WHAT TO DO
Omit all pictures. Quote the lines from the one with "Open the Catalog menu item" through the end of the listing below, exactly as they appear.

-- RECORDED DATA follows --

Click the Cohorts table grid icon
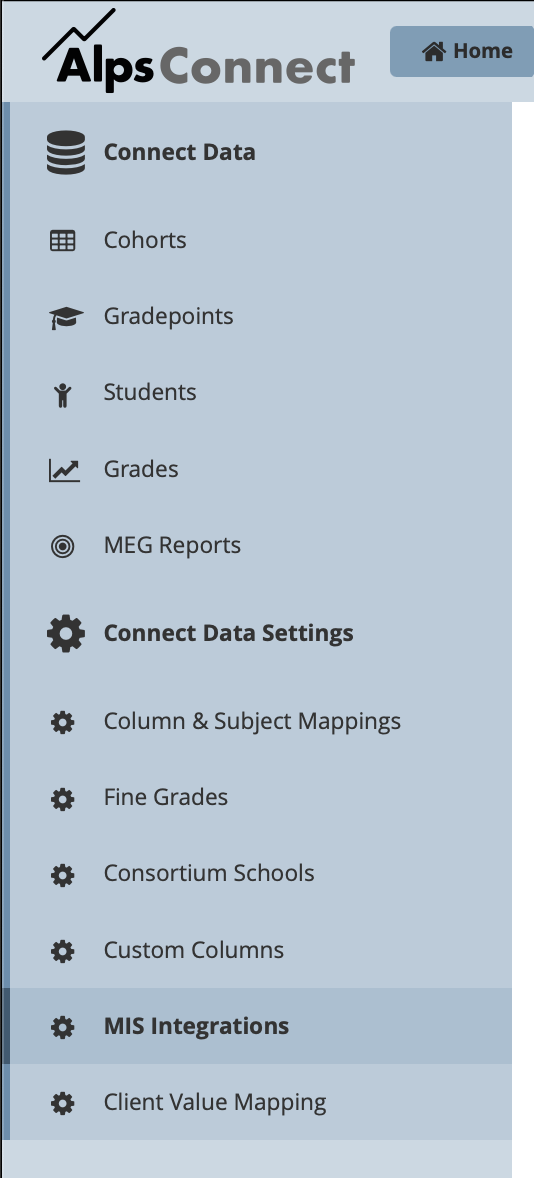tap(62, 240)
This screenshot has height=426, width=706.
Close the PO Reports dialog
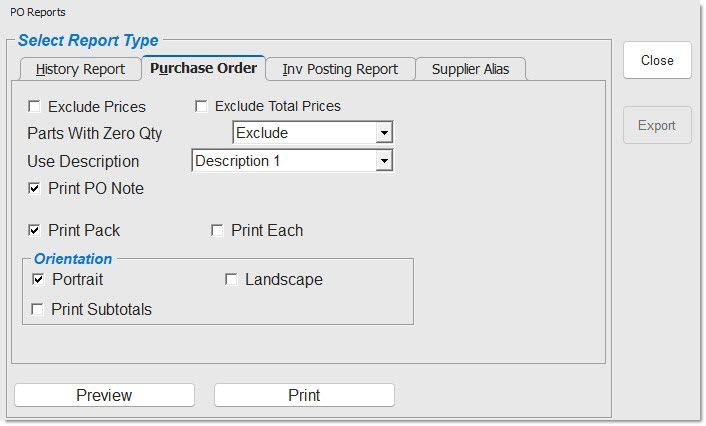pos(657,60)
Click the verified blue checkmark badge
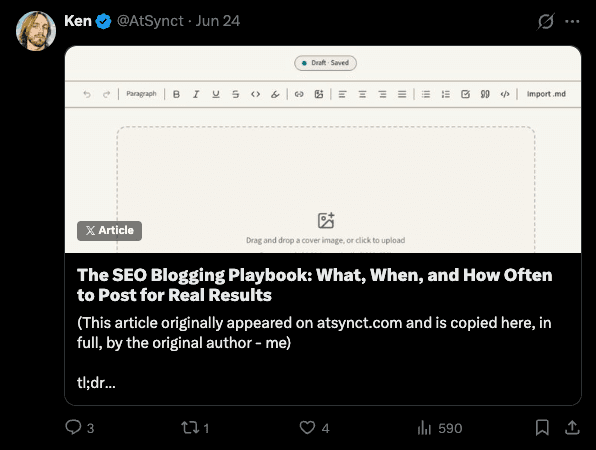The width and height of the screenshot is (596, 450). coord(103,21)
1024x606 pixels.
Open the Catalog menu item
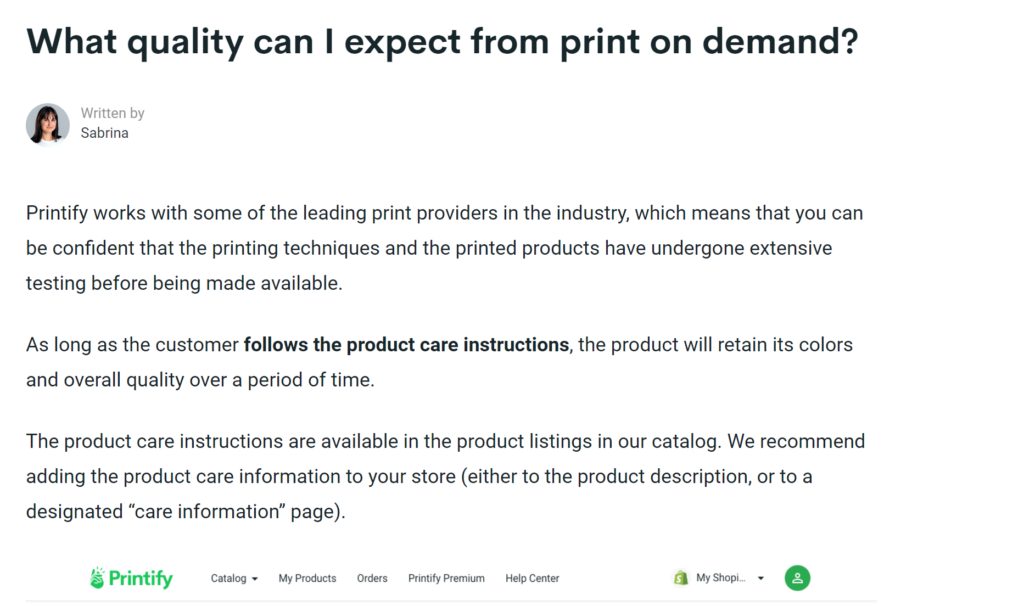[x=228, y=578]
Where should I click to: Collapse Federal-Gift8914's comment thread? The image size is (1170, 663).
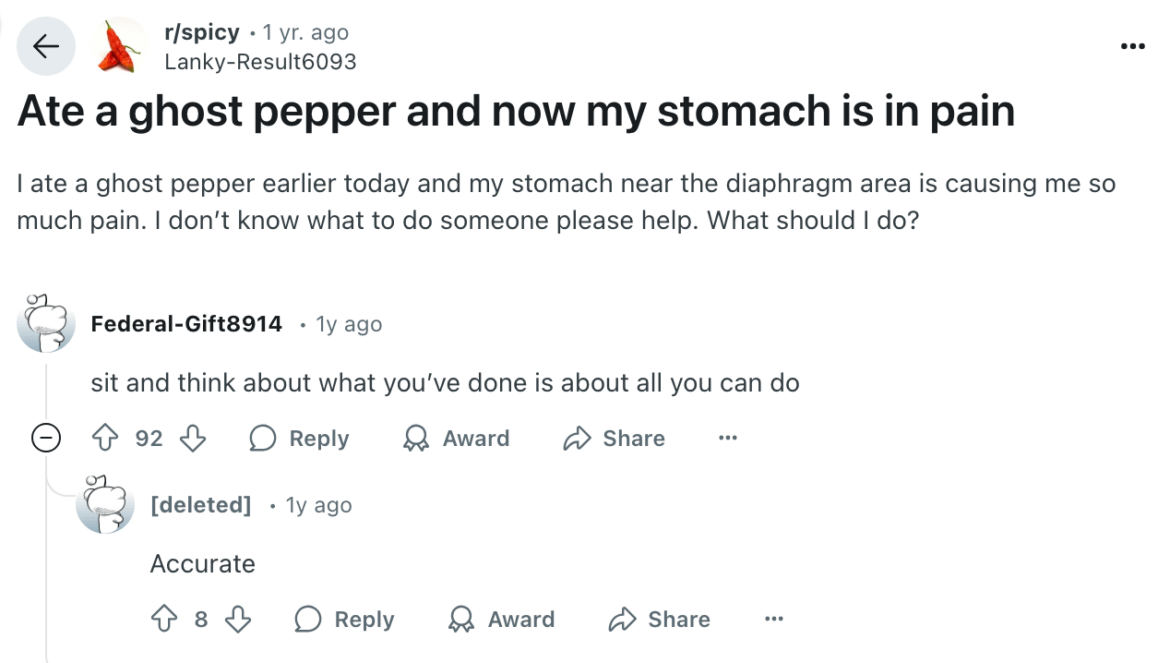[46, 437]
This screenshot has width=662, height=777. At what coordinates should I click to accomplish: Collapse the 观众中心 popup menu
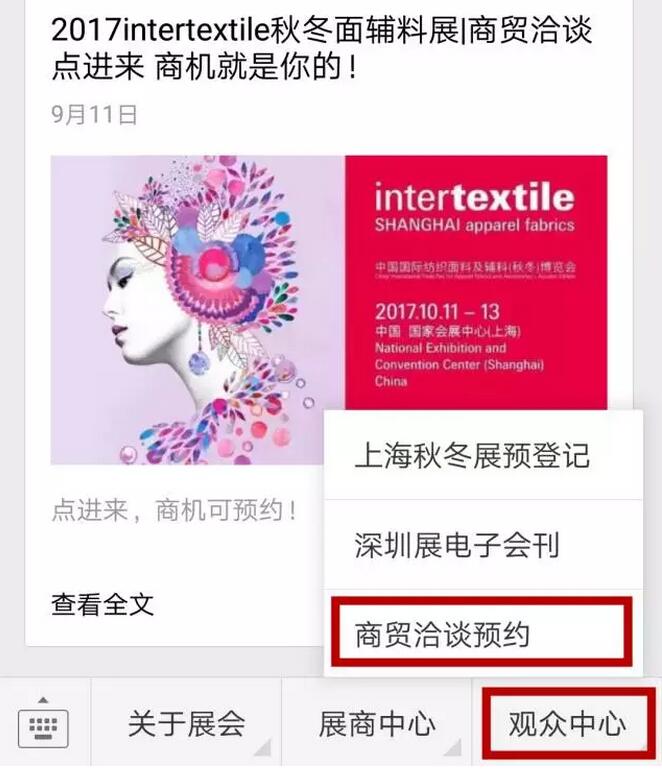pyautogui.click(x=568, y=723)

-- RECORDED DATA concluded --

ANSWER FOR THIS EXERCISE
Open the Catalog menu item
[x=228, y=578]
Where should I click to: Collapse Federal-Gift8914's comment thread? The image size is (1170, 663).
[46, 437]
This screenshot has width=662, height=777. At what coordinates should I click to accomplish: Collapse the 观众中心 popup menu
pyautogui.click(x=568, y=723)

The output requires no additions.